植物性食品開発の経験を御社の革新的な製品開発に活かせると考えています。

強みと弱み

ここでは志望職種に関連するスキルや特性を絡めた強み、そして改善のために取り組んでいる弱点を挙げることで、どの程度自分を理解しているのかを伝えます。

Bさん
What are your strengths and weaknesses?
あなたの長所と短所は何ですか?
Aさん
My strength is finding creative solutions to problems. This helped me create a product that won an award.
私の強みは問題に対して新しいアイデアを生み出すことです。
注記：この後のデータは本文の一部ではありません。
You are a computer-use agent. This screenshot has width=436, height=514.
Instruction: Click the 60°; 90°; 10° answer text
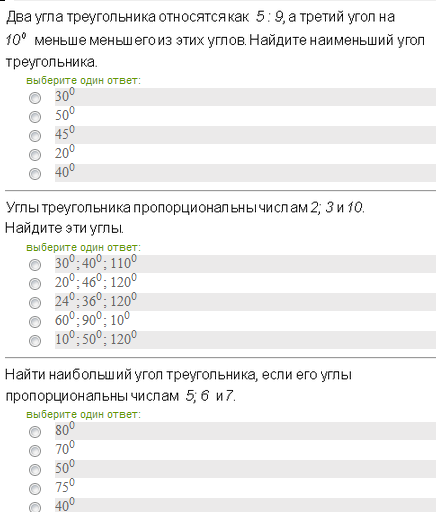pyautogui.click(x=92, y=319)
この力を活かして受賞した製品を作り出しました。
Aさん
I’m good at developing new products, but I’m trying to get better at giving presentations.
新製品の開発は得意ですが、人前でのプレゼンテーションがもっと上手くなるよう努力しています。

過去の経験

この質問は、問題解決能力やその時の行動を評価するために使われます。具体的な状況やアクション、そこで得た学びをポジティブな結果に落とし込んだ回答を整理しておきましょう。

Bさん
Can you describe a challenging situation you’ve faced at work?
職場で経験した難しい場面や課題について教えていただけますか?
Aさん
In my last job, I led a team that cut down food waste in our production by 30%.
前の会社では、製造過程で出る食品廃棄物を30%減らすチームを率いました。
Aさん
I created and launched a new line of organic snacks that sold 25% more than we expected.
新しいオーガニックスナックシリーズを企画・発売し、予想より25%多く売れました。

まとめ

この記事では、転職活動で有利に働く英語力を、「どんな風に有効に働くのか」「英語を活かした求人にはどんなものがあるのか」についてお伝えしました。

ここまでお読みのあなたは、英語力をアピールすることでどんな風に転職活動が有利に働くのか、英語力を活かした求人ではどんな働き方が出来るのかについて十分な知識を持って理解しているでしょう。

この記事でお伝えした内容が、あなたの転職活動をより有利に働かせるのに役立てば幸いです。